Start of Block

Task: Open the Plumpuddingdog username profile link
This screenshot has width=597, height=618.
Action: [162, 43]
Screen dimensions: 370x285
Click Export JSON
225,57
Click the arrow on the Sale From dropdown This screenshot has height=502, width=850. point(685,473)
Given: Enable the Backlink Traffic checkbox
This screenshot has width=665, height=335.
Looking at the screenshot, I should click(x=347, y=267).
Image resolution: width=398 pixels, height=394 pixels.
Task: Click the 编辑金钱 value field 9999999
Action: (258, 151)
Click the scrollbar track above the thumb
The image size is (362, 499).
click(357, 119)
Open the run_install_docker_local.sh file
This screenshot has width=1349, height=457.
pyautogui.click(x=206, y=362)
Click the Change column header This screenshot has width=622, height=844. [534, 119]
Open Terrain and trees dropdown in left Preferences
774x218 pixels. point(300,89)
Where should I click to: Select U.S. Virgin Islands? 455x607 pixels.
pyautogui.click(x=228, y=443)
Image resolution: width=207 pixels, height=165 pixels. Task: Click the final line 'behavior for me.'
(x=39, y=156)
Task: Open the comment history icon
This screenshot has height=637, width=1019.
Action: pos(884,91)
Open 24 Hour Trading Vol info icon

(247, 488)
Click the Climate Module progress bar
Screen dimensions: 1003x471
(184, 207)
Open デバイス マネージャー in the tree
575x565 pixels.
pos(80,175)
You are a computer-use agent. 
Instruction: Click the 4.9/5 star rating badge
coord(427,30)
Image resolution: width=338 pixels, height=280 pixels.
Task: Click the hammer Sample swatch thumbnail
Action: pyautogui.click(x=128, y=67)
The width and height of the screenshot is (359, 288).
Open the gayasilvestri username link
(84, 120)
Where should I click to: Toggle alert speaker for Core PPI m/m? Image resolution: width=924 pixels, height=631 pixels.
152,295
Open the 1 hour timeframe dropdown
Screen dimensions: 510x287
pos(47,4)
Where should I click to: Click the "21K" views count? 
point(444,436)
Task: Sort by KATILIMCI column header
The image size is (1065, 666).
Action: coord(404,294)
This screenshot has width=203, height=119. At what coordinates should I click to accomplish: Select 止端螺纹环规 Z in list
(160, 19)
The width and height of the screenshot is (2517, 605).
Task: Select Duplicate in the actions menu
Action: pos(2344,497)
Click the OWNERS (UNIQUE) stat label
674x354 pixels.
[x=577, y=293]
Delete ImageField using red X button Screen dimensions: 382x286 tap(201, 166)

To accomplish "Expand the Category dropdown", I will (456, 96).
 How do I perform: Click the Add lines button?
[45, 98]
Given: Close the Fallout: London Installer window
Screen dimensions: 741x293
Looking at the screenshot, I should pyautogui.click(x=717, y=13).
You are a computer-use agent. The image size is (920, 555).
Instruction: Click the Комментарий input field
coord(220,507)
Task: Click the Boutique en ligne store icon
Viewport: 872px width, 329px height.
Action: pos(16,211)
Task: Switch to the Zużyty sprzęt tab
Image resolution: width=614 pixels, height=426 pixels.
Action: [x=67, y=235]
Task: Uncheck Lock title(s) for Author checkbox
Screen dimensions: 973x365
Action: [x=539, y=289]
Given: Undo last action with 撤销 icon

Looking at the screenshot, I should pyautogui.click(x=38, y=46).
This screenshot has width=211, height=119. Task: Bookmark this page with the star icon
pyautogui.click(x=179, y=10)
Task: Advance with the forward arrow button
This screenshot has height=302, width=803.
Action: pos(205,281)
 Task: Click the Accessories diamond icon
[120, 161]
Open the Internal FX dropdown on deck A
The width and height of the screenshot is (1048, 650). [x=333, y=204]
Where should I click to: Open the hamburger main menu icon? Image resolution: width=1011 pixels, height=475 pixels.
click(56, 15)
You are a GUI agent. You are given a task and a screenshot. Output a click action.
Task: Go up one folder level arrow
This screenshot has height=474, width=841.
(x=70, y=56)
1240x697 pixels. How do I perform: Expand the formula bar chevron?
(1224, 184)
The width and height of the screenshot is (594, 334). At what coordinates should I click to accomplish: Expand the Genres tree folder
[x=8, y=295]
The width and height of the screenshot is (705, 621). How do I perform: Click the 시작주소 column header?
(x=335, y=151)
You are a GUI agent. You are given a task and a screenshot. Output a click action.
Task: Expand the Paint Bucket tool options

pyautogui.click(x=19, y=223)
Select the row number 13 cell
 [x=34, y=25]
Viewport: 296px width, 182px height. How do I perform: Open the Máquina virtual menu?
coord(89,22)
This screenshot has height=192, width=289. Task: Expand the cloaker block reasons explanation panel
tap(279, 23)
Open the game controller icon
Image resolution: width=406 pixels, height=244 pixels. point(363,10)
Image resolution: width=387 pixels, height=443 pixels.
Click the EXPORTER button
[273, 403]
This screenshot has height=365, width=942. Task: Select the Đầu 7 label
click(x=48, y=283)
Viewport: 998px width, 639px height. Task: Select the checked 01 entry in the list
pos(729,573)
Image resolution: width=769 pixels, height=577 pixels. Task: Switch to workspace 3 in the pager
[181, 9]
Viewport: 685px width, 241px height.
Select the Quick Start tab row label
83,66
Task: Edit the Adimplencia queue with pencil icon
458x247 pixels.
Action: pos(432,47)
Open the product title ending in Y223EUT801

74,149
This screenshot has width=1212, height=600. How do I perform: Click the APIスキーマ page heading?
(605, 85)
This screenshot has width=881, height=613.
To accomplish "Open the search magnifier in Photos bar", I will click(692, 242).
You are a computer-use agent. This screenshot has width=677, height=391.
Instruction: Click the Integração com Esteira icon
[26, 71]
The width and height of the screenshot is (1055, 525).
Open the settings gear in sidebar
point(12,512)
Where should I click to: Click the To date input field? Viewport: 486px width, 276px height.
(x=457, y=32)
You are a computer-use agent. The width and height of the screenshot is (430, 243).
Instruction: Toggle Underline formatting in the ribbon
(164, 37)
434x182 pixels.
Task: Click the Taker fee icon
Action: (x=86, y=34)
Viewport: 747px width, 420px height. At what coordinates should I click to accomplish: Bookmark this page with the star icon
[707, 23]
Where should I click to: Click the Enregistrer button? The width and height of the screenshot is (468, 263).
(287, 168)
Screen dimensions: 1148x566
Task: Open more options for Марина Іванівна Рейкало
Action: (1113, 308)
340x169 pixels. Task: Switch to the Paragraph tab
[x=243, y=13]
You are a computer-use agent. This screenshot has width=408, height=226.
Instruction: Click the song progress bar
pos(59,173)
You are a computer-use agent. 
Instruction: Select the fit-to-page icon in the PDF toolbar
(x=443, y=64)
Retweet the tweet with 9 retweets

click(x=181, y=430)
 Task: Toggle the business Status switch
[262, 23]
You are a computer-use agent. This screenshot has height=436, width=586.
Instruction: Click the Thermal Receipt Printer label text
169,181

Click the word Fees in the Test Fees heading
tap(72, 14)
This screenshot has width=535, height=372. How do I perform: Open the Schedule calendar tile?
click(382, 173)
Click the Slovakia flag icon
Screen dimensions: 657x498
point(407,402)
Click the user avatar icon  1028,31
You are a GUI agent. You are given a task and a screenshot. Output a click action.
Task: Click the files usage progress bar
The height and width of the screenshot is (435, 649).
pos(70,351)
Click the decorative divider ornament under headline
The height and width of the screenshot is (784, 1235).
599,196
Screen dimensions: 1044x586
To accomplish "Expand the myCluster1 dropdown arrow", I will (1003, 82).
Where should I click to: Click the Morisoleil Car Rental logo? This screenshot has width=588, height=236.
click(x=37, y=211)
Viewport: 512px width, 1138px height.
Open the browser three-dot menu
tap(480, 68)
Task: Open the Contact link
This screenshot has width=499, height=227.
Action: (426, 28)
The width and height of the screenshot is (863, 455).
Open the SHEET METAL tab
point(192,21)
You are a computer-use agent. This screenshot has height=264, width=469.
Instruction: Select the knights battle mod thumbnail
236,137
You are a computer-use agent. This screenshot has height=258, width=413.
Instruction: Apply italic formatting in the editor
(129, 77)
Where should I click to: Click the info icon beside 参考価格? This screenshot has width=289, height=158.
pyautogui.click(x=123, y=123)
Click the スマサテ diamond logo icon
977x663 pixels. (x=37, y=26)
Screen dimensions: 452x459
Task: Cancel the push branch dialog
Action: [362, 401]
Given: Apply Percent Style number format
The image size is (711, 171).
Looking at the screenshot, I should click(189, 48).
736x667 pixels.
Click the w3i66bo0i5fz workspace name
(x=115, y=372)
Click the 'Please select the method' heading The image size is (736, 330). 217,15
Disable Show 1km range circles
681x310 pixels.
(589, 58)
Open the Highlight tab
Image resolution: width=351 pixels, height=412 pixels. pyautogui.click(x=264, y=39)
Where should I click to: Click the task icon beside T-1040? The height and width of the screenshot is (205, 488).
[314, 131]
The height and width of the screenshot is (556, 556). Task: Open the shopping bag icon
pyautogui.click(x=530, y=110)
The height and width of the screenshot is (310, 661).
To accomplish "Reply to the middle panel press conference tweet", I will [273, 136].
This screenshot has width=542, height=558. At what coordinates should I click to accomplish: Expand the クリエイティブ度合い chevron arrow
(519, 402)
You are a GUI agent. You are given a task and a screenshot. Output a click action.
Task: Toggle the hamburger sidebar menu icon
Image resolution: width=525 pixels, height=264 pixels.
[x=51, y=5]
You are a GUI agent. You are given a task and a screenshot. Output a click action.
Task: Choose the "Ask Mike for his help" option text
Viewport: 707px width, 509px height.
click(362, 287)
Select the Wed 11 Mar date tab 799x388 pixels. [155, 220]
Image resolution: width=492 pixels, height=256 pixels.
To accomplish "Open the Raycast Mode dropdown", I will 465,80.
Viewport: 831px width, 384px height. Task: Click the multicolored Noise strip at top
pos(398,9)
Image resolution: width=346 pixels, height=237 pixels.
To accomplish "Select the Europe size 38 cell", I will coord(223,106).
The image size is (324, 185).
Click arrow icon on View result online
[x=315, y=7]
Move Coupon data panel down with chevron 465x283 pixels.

End of Block

◆ TO DO
After locating the line with "Task: Choose the", please repeat it and every line after it exactly, through the end of the data above.

◆ RESULT OF THE EXERCISE
Task: Choose the "Ask Mike for his help" option text
Viewport: 707px width, 509px height.
click(362, 287)
Select the Wed 11 Mar date tab 799x388 pixels. [155, 220]
Image resolution: width=492 pixels, height=256 pixels.
To accomplish "Open the Raycast Mode dropdown", I will 465,80.
Viewport: 831px width, 384px height. Task: Click the multicolored Noise strip at top
pos(398,9)
Image resolution: width=346 pixels, height=237 pixels.
To accomplish "Select the Europe size 38 cell", I will coord(223,106).
The image size is (324, 185).
Click arrow icon on View result online
[x=315, y=7]
Move Coupon data panel down with chevron 465x283 pixels.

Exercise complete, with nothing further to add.